Maybe we could start by referring to one’s greatest ambition as their telos. My friend Ryan’s telos would then be becoming a doctor. What comes next after he accomplishes that goal? Does he shrivel up like a tea leaf and cease to be? Of course not, as one achieves their goals, they move on to new ones. One could chase ideals as grand as happiness or the meaning of life, or crave more earthly riches like big houses and fast cars. However, if an individual can only have a single telos, it’s reasonable to assume that it can only be fulfilled at or near death. Trying to think of an example led me down a road of various telos-es that seemed to get increasingly generic. The conclusion I eventually drew was rather anti-climatic, to say the least, but there is, in fact, a singular telos that all living beings share – to be until they aren’t.

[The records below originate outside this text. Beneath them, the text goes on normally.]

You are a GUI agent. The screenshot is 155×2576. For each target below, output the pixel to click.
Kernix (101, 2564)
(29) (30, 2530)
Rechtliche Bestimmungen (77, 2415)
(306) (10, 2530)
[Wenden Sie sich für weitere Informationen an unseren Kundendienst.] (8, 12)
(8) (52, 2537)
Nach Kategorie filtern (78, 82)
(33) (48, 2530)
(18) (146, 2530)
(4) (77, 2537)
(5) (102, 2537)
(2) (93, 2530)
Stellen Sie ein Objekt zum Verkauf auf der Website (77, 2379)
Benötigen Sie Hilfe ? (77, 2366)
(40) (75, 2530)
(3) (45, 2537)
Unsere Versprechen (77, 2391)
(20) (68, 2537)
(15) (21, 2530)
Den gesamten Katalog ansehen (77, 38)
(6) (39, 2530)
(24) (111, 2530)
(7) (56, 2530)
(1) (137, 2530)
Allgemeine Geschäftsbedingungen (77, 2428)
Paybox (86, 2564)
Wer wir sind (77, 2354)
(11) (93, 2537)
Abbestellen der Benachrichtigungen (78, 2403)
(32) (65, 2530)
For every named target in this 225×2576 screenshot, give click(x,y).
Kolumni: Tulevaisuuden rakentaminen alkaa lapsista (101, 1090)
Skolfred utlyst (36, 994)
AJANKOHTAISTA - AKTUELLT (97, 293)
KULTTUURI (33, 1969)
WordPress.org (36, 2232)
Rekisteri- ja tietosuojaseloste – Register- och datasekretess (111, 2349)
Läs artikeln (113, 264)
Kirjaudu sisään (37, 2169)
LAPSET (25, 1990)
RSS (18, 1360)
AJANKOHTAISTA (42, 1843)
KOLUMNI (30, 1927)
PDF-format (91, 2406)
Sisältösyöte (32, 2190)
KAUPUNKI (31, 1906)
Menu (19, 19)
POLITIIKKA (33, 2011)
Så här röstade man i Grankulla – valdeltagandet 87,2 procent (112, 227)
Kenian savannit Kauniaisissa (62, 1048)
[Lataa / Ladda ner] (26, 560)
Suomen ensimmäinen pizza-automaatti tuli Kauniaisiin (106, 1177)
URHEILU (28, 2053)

That was just a fancy way to describe one’s lifespan. If I’m to die at age eighty, my telos would simply be to live out these eighty years, regardless of what I manage to do with them. Hmph. How shallow, you’re probably thinking, and you’re right. Given how transient life is in the first place, the very notion of a telos is laughable. Yet, I often find myself lying awake at night hoping to find mine. I begin my university studies in less than a month, and surrounded by many who seem to be so sure of their futures, I’m well and truly intimidated.
Now, I’m sure that the humble tea leaf has greater ambitions than becoming leaf soup – but as it sits at the bottom of a cup, I can only imagine it looking up at the heavens and coming to terms with the telos that had been forced upon it. As I stare at the academic timetable taped to my bedroom wall, I begin to understand the struggles of a tea leaf. Very much like how a telos was bestowed upon it at the moment of harvest, the upcoming four years, for better or for worse, bring with them a telos.